*** Opening of EXERCISE INPUT ***
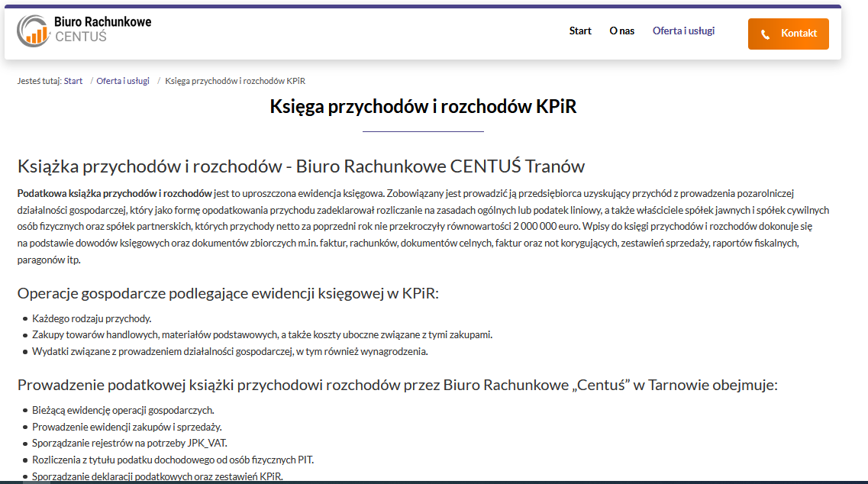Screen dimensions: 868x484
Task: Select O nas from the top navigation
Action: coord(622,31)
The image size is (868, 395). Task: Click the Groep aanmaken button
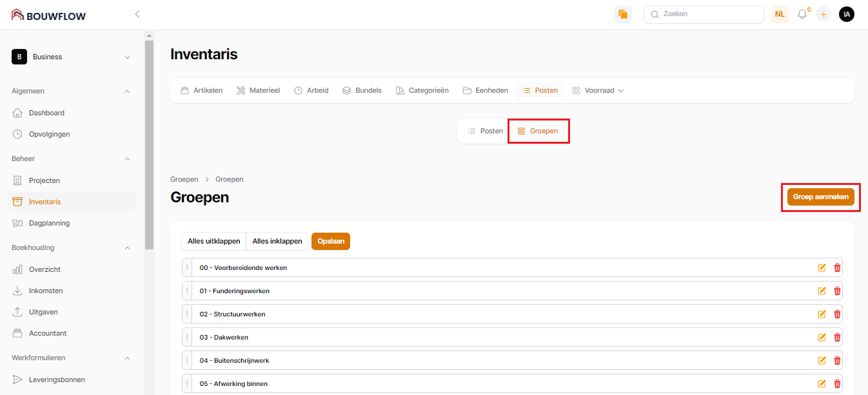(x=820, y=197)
*** Close of EXERCISE INPUT ***
WHAT THIS TASK INVOLVES: What is needed is an exact copy of only the lines from the line containing "The image size" through the last line of the entries, inclusive, without the pictures.

EXPECTED ANSWER:
The image size is (868, 395). Task: Click the Groep aanmaken button
(x=820, y=197)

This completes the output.